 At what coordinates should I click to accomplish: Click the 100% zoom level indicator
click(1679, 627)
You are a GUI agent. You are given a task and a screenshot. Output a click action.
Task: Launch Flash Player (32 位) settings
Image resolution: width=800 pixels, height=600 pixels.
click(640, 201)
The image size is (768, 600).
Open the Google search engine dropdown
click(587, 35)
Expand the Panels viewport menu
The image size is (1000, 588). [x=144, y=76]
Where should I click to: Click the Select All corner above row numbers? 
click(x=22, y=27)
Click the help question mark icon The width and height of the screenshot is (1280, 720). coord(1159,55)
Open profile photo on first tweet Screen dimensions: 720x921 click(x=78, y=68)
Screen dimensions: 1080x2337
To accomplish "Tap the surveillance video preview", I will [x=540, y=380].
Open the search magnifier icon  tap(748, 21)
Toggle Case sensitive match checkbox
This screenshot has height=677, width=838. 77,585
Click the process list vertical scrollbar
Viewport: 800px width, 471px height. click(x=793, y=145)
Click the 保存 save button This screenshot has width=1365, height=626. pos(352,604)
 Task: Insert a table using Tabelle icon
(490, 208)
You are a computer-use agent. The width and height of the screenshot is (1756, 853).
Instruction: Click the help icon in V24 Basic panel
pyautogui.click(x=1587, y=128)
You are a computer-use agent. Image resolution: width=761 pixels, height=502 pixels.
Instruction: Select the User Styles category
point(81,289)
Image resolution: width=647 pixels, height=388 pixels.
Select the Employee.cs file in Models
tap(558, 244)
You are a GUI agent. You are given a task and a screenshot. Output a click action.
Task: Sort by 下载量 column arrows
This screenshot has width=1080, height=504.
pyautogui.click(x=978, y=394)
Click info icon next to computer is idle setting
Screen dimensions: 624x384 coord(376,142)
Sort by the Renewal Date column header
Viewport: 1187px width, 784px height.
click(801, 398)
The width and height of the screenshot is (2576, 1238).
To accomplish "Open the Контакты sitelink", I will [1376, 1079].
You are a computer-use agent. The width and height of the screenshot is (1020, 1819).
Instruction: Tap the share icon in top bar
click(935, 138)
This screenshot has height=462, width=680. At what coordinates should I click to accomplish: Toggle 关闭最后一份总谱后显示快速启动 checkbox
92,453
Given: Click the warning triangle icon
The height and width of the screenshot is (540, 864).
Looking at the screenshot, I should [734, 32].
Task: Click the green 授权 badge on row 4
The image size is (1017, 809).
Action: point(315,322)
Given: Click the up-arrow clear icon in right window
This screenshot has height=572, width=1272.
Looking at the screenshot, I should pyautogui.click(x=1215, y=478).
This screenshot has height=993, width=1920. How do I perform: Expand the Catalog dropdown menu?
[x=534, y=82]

____

WORK ITEM: What is needed is every line from the data above that includes the string "will", copied out.

RESPONSE TO THIS TASK:
To accomplish "Tap the surveillance video preview", I will [x=540, y=380].
To accomplish "Open the Контакты sitelink", I will [1376, 1079].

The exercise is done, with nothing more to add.